Старушка печально вздохнула. Сажин посидел с ней, старался рассказать что-то смешное, а потом ушел к себе наверх. Как это тяжело, когда человеку даже итти некуда и никому до него нет дела… ведь это живая смерть!.. И сколько таких людей дотягивает свой век по печальной необходимости, а он, Сажин, еще так полон жизни, и будущее для него открыто. Да, он будет счастлив, как никто другой, и счастлив уже теперь, потому что вот сейчас чувствует в себе биение этого необъятного чувства, которое творит чудеса.
Увлеченный внутренним радостным настроением, Сажин даже попробовал что-то запеть, но потом сам засмеялся от фальшивой рулады: у него был хороший, свежий голос и полное отсутствие музыкального слуха.
В кабинете на столе лежал знакомый серый конверт с тонким почерком Софьи Сергеевны. Сажин поморщился и, разорвав непрочитанное письмо на четыре части, бросил его в корзину. Ему припомнилась встреча в саду с пьяным Хановым, потом широкая губернаторская спина, наклоненная к Софье Сергеевне.
— Как все это, однако, глупо! — вслух проговорил Сажин, проводя рукой по лбу, точно он хотел стереть какие-то тяжелые воспоминания.
Ни читать, ни писать он сегодня не мог и поэтому бродил по пустым комнатам, рассматривая обстановку, точно он вернулся в свою квартиру из какого-то очень далекого путешествия. Да, было порядочно-таки пусто, и везде такой беспорядок. Из его кабинета окно выходило в сад, который срастался со злобинским садом. Сажин распахнул раму и, заложив руки за спину, долго смотрел туда, где, как светляки в траве, теплились два пятна — это горел огонь в комнате Анны Ивановны. Что-то она теперь делает? Сцена в саду встала перед ним живьем: она его тоже любит и, может быть, думает сейчас о нем. О, милая, милая девушка! Стоит жить для одной тебя!.. Да, жить серьезно, работать, приносить пользу другим и так дойти рука об руку до могилы. Ему припомнились первые встречи с Анной Ивановной у генеральши, потом в земском собрании, в школе, опять у генеральши… Да… он полюбил ее с первого раза и только не мог дать себе отчета в собственном чувстве. А она? Неужели и она переживает то же, что чувствует сейчас он? Какая отличная ночь, и как тяжело сидеть теперь одной Василисе Ивановне, которой даже итти некуда!
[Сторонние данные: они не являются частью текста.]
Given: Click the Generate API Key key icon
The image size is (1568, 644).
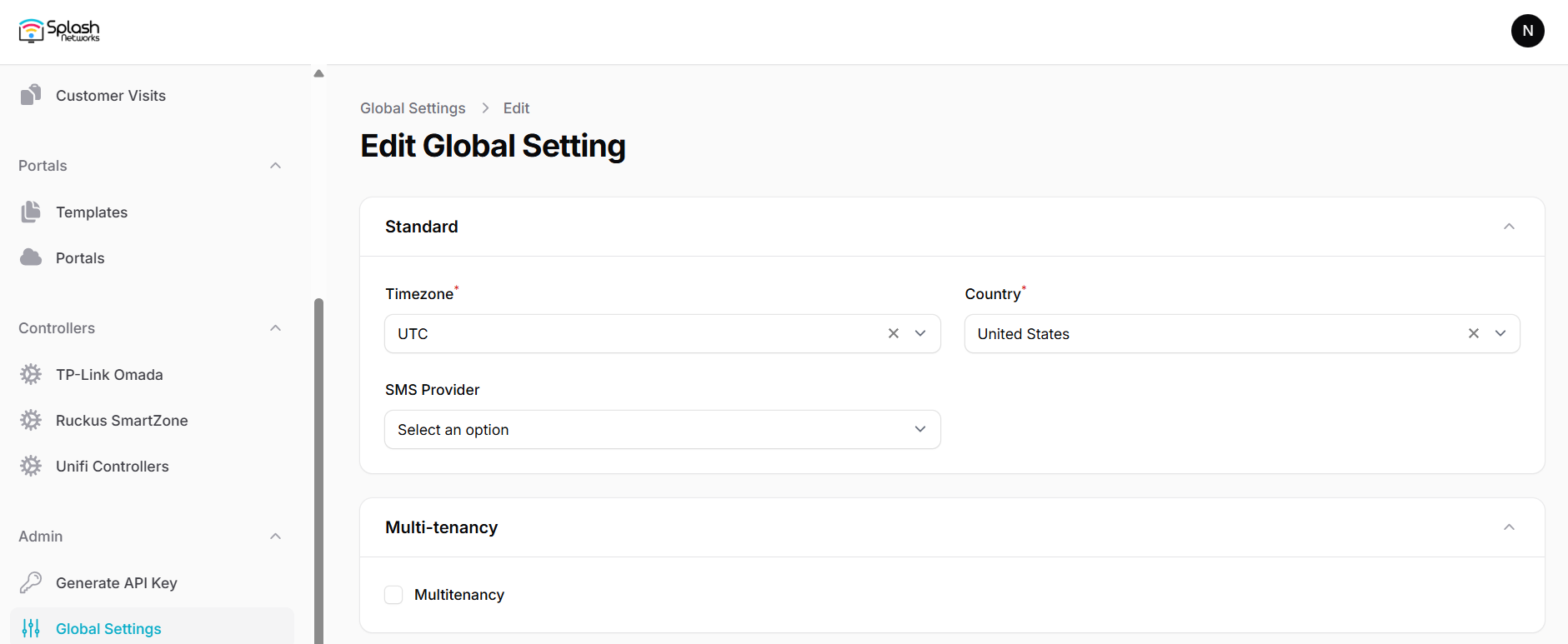Looking at the screenshot, I should click(x=31, y=582).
Эти любовные грезы и воспоминания омрачались какой-то тайной мыслью, и Сажин опять проводил рукой по лбу, широко, всей грудью вбирая свежий ночной воздух.
— Да… бывает очень скверная «маленькая правда»… — думал он, заглядывая в стоявшую под столом корзину с бумагами, где валялось разорванное письмо генеральши.